Exercise ->
I need the lines from the one holding "四川 (95, 33)" to the last line of the data below repeated exactly, both included, without pictures.

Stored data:

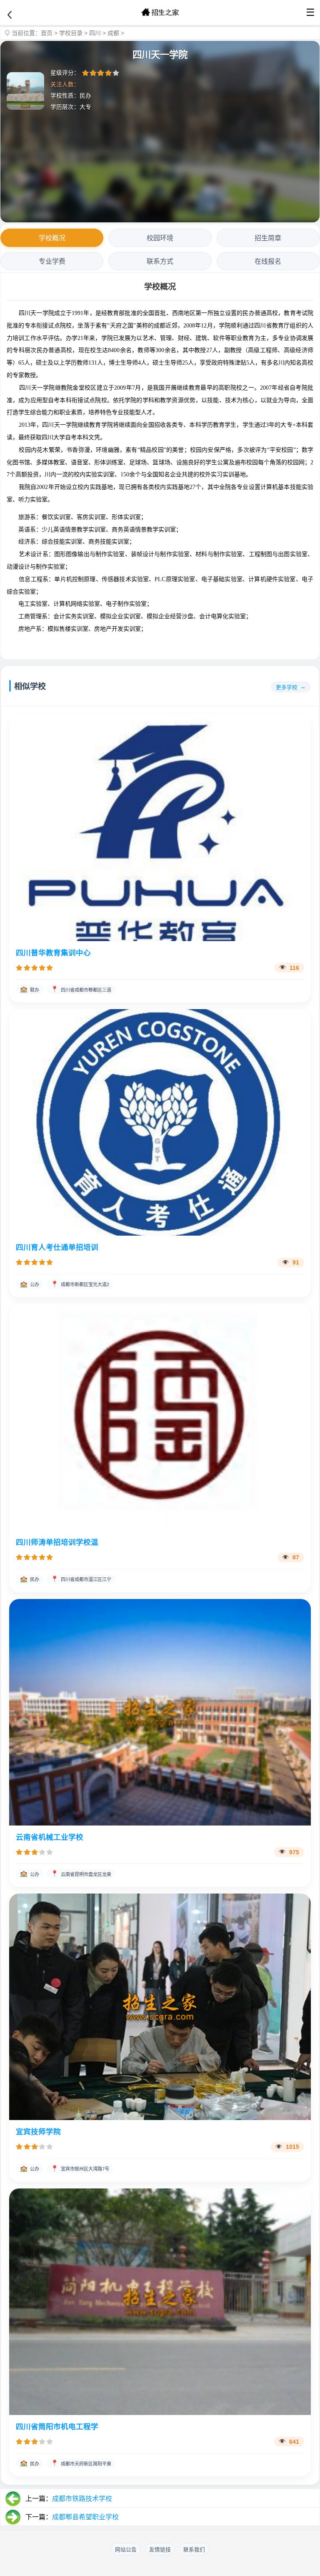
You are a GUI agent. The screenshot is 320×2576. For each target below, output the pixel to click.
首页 (46, 33)
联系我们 (194, 2549)
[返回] (9, 15)
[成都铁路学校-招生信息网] (160, 12)
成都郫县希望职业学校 (85, 2517)
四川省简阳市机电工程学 (57, 2426)
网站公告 (126, 2549)
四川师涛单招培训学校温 (57, 1542)
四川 (95, 33)
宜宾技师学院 (38, 2132)
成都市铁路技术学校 (82, 2498)
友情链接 (160, 2549)
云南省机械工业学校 (49, 1837)
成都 (113, 33)
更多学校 (287, 687)
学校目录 (70, 33)
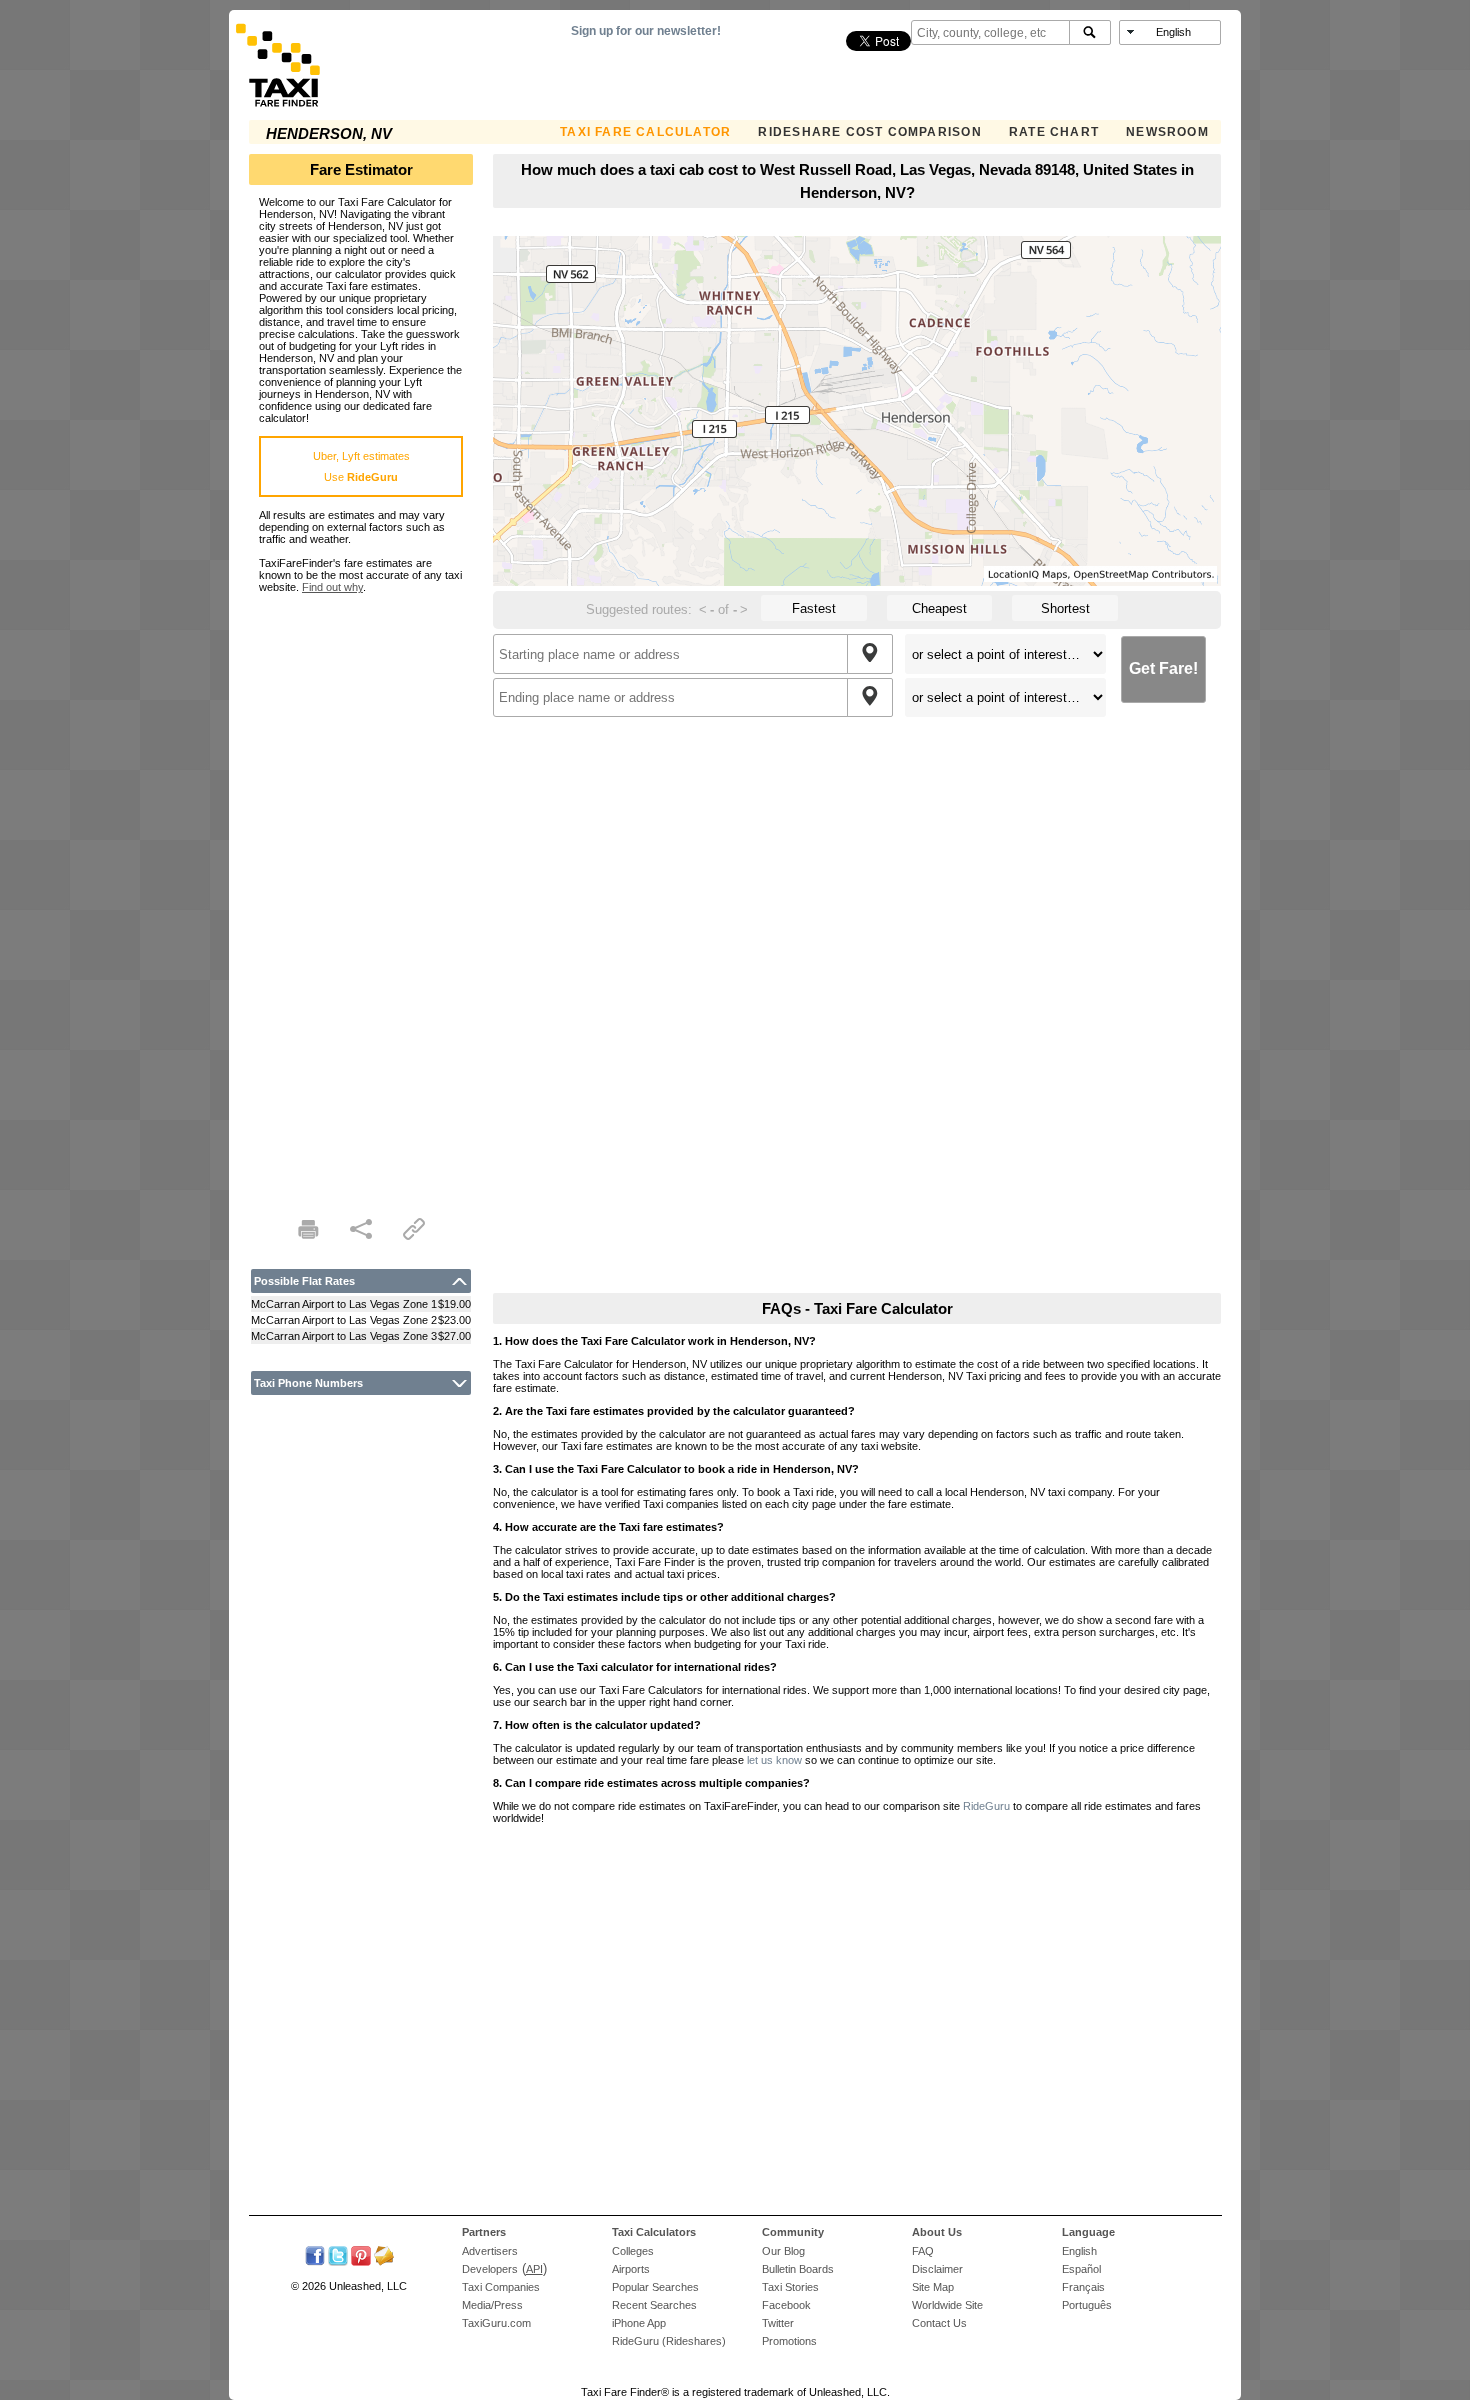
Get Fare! (1163, 668)
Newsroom (1167, 132)
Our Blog (783, 2251)
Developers (490, 2269)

Task answer ->
四川 (95, 33)
宜宾技师学院 (38, 2132)
成都市铁路技术学校 (82, 2498)
友情链接 (160, 2549)
云南省机械工业学校 (49, 1837)
成都 (113, 33)
更多学校 (287, 687)
学校目录 (70, 33)
Get Fare! (1163, 668)
Newsroom (1167, 132)
Our Blog (783, 2251)
Developers (490, 2269)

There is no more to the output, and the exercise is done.